As Epic Fantasy goes, this work of art has clearly been perfected from Roanhorse’s other works. Whilst, I wasn’t sure what to expect, the layered world-building was spectacular. I think I would have greatly benefitted from a map – which was my only criticism. There were so many different places and cities, that I just wanted to keep up with it all. Regardless of that, Roanhorse has done her research into indigenous culture. The myths explored are rich in culture and I can’t wait to see how much further she takes it with the next few books.
Serapio was just as much a villain as he was painted as a hero. Scarred and Blind, Roanhorse portrayed his morally grey character so damn well. You spend a lot of the novel feeling for him and understanding his isolated ways. Even his desire for companionship. But then, that ending. THAT ENDING. I don’t even think there’s anything I can say. Just know that I am extremely excited to see where Roanhorse takes his character in the next few novels.
“When someone describes a man as harmless, he ends up being a villain…”

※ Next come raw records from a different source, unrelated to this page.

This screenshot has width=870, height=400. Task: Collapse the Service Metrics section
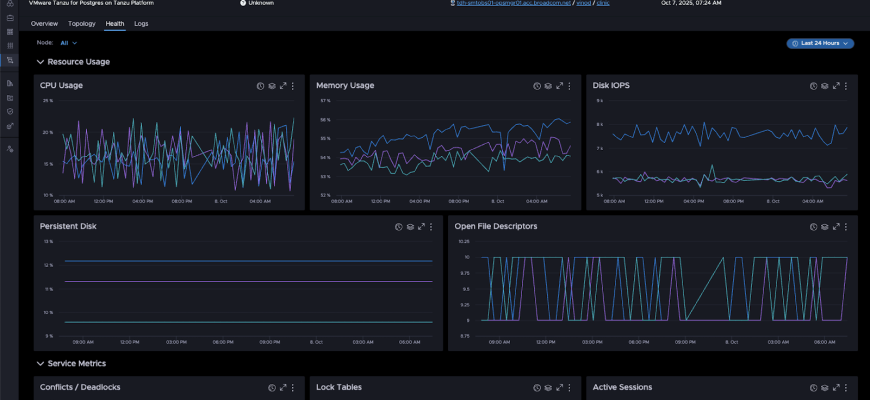tap(41, 364)
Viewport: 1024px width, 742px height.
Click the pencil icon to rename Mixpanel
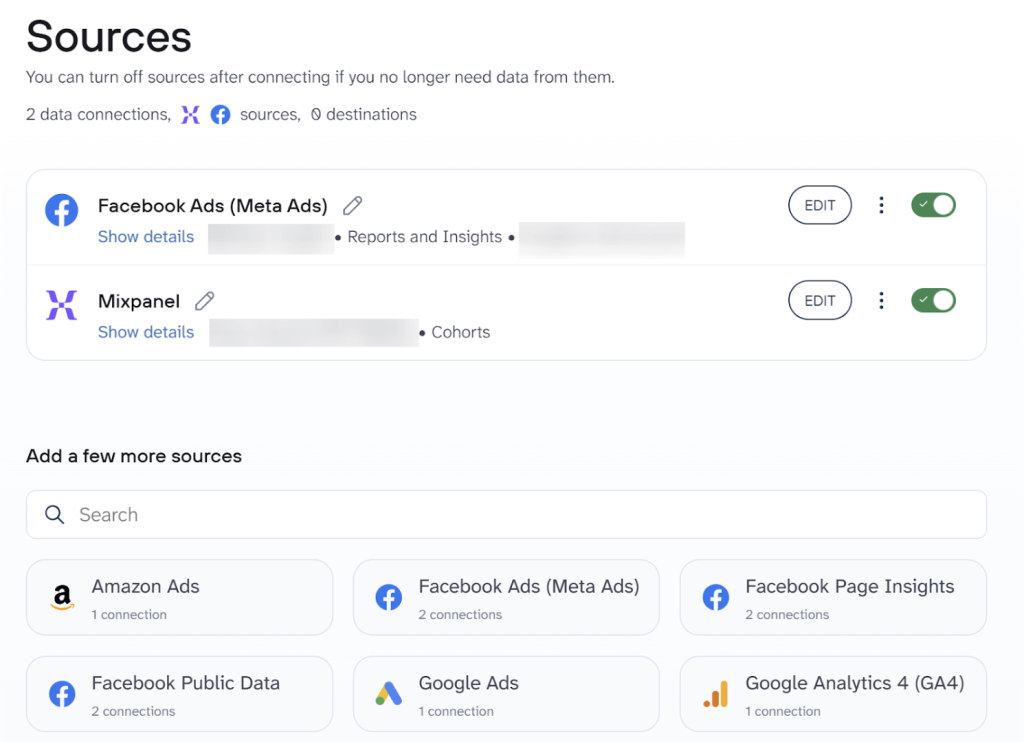tap(204, 300)
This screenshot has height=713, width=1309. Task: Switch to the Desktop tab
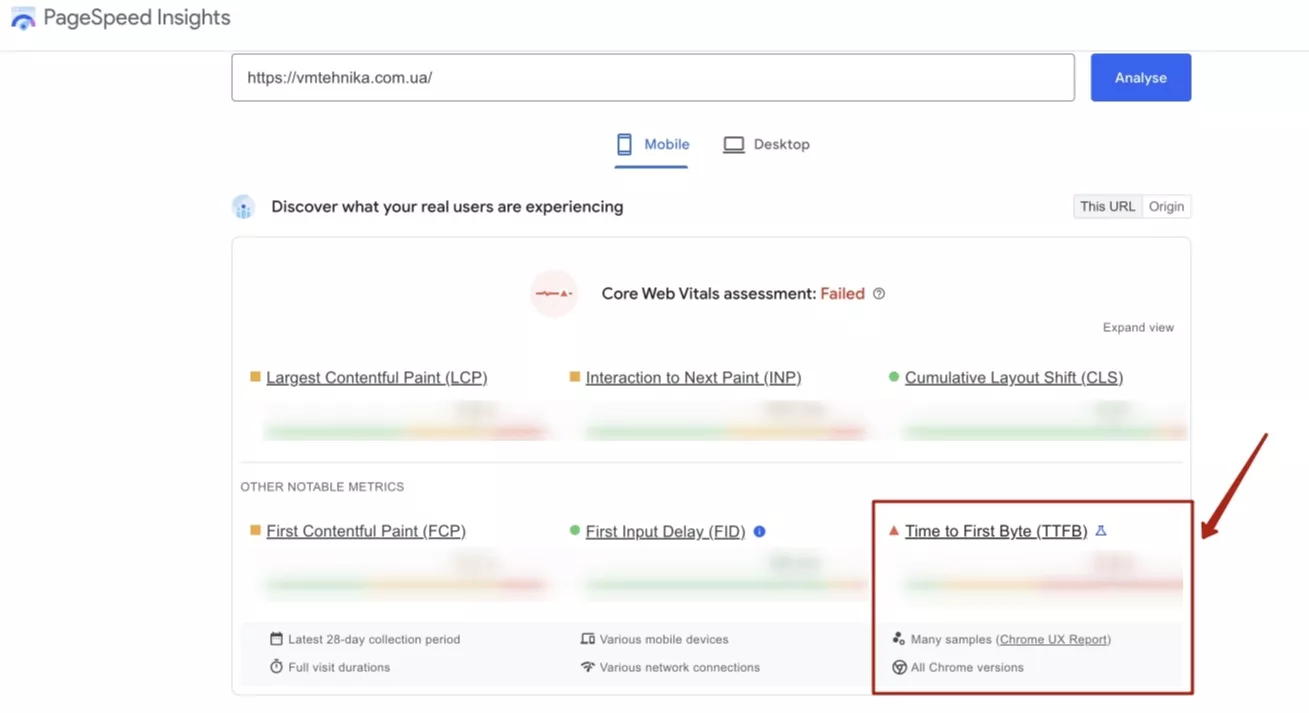[767, 145]
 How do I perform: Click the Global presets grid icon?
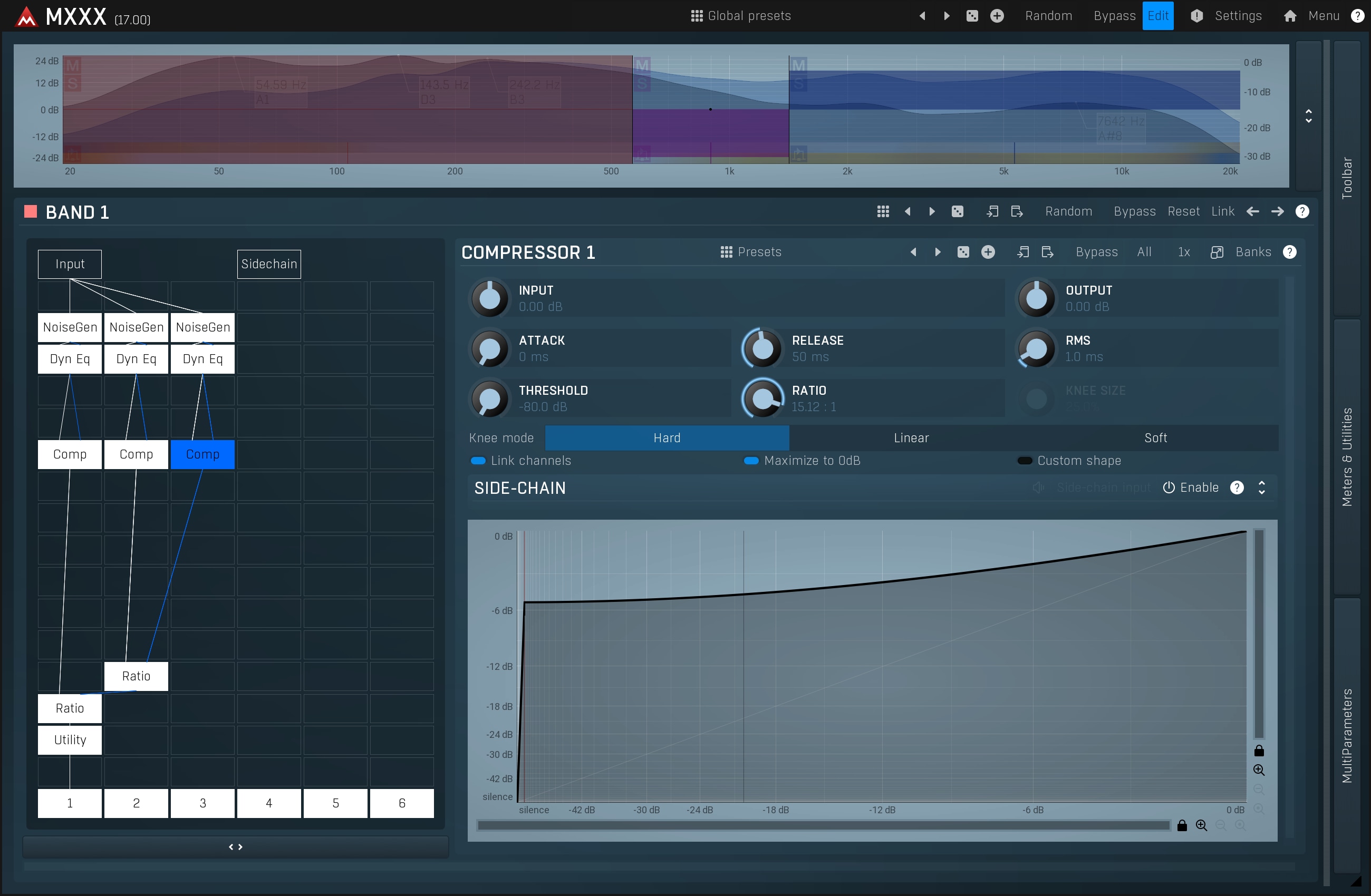[696, 15]
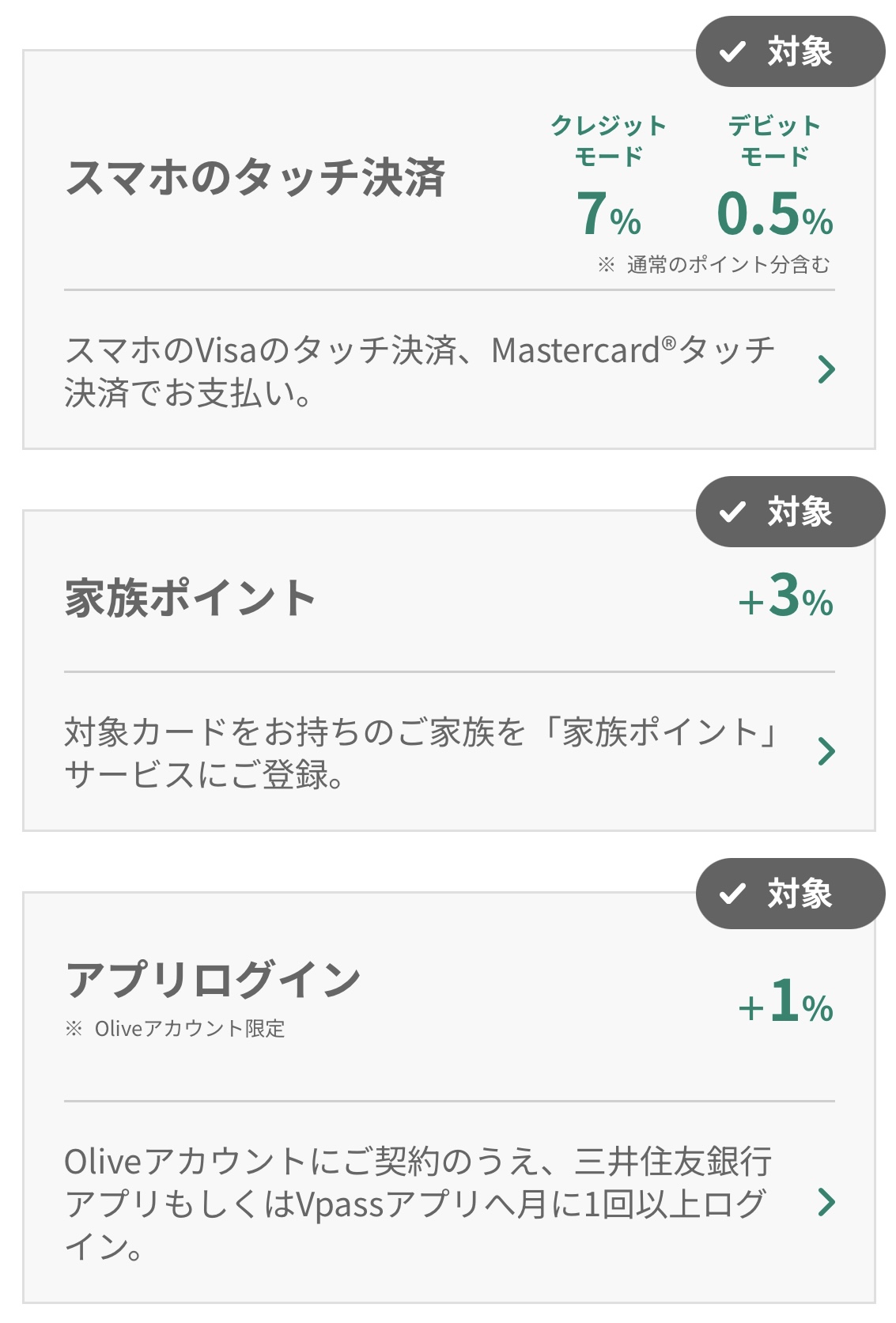Select the 家族ポイント heading

click(191, 598)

Naranpa’s character was interesting. She is meant to be Serapio’s enemy and thus, Roanhorse portrays her character as neither a hero or villain. As someone that risen out of the impoverished town of ‘The Maw’ to work her way up to Sun Priest, she’s seen as not worthy. She also experiences assasination attempts, family issues and the rise of a cult. She seems to be someone that wants the best for her people, whilst she shuns the place she truly came from. There’s a sense of desperation and need for acceptance as she tries to lead. And integrated into this fantasy society is a class system, that suggests because of Naranpa’s background she’ll never truly be able to fulfil her place as the Sun Priest. A notion which is dismissed towards the end of the book.
Her character and the rest of the priests are a great display of political intrigue and betrayal. Naranpa sees a system in desperate need of readjusting but the rest of the characters around her want the opposite. Whether that’s because they don’t think it’s necessary or the current system benefits them, is completely up in the air for a while. Roanhorse hints at either reason with leniency to the latter. Despite the novel’s Pre-Columbus influences, this part of the narrative was oddly reflective of current governments.
“Why try to educate those who cared not to learn?”
Especially within, western countries where the rich that rule the government, don’t see the need for true change unless it’s going to benefit them. It’s a theme that I found quite interesting within the story and I’m wondering how much further Roanhorse will take it in the next few books.
Okoa’s character came in quite late but it’s clear he’ll play a bigger part in the next couple of books. His narrative parraleled Naranpa’s, whilst his open debate about Serapio’s existence added an extra layer to Serapio’s role within the novel. We understand the reverence and myth surrounding Serapio, upholding this added mystery to his character throughout the book.
Xiala was by far my favourite character. The magic and power she has are truly interesting. She was so much more than Serapio’s love interest and whilst, I didn’t feel Roanhorse explored her backstory as much – I have a feeling we’ll see loads more in the rest of the series. She’s constantly judged and betrayed in the book. We get the impression that she is living life day to day, there’s no real plan, to end goal. She’s surviving…that is until she is offered the opportunity to help Serapio travel.
This has the potential to truly be astounding. Black Sun is an award-winning novel and it’s so well deserved. If there’s anyone that wants to get into Epic Fantasy, but doesn’t know where to start…Black Sun is the one for you. Easy to follow and very well written, you’ll fall in love with all the characters.
“I am the only storm that matters now, and there is no shelter from what I bring.”